Blocking folders inbetween allowed content

2019-08-09 08:19发布

问题:

I have a site with the following structure:

http://www.example.com/folder1/folder2/folder3

I would like to disallow indexing in folder1, and folder2. But I would like the robots to index everything under folder3.

Is there a way to do this with the robots.txt?

For what I read I think that everything inside a specified folder is disallowed.

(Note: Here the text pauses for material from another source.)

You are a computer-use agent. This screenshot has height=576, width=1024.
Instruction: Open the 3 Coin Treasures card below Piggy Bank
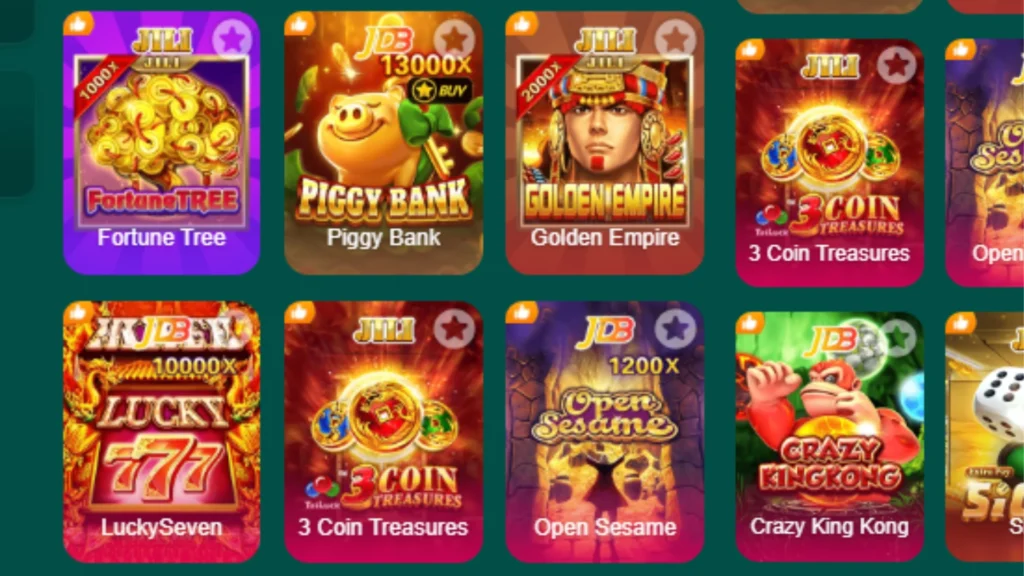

Would the following achieve my goal?

user-agent: *
Crawl-delay: 0

Sitemap: <Sitemap url>

Allow: /folder1/folder2/folder3
Disallow: /folder1/folder2/
Disallow: /folder1/
Allow: /

回答1:

Yes, it works... however google has a tool to test your robots.txt file

you only need to go on google webmaster tools (https://www.google.com/webmasters/tools/)

and open the section "site configuration -> crawler access"



回答2:

All you would need is:

user-agent: *
Crawl-delay: 0

Sitemap: 

Allow: /folder1/folder2/folder3
Disallow: /folder1/
Allow: /

At least googlebot will see the more specific allowing of that one directory and disallow anything from folder1 and on. This is backed up by this post by a Google employee.



回答3:

Line breaks in records are not allowed, so your original robots.txt should look like this:

user-agent: *
Crawl-delay: 0
Sitemap: <Sitemap url>
Allow: /folder1/folder2/folder3
Disallow: /folder1/folder2/
Disallow: /folder1/
Allow: /

Possible improvements:

  • Specifying Allow: / is superfluous, as it’s the default anyway.

  • Specifying Disallow: /folder1/folder2/ is superfluous, as Disallow: /folder1/ is sufficient.

  • As Sitemap is not per record, but for all bots, you could specify it as a separate block.

So your robots.txt could look like this:

User-agent: *
Crawl-delay: 0
Allow: /folder1/folder2/folder3
Disallow: /folder1/

Sitemap: http://example.com/sitemap

(Note that the Allow field is not part of the original robots.txt specification, so don’t expect all bots to understand it.)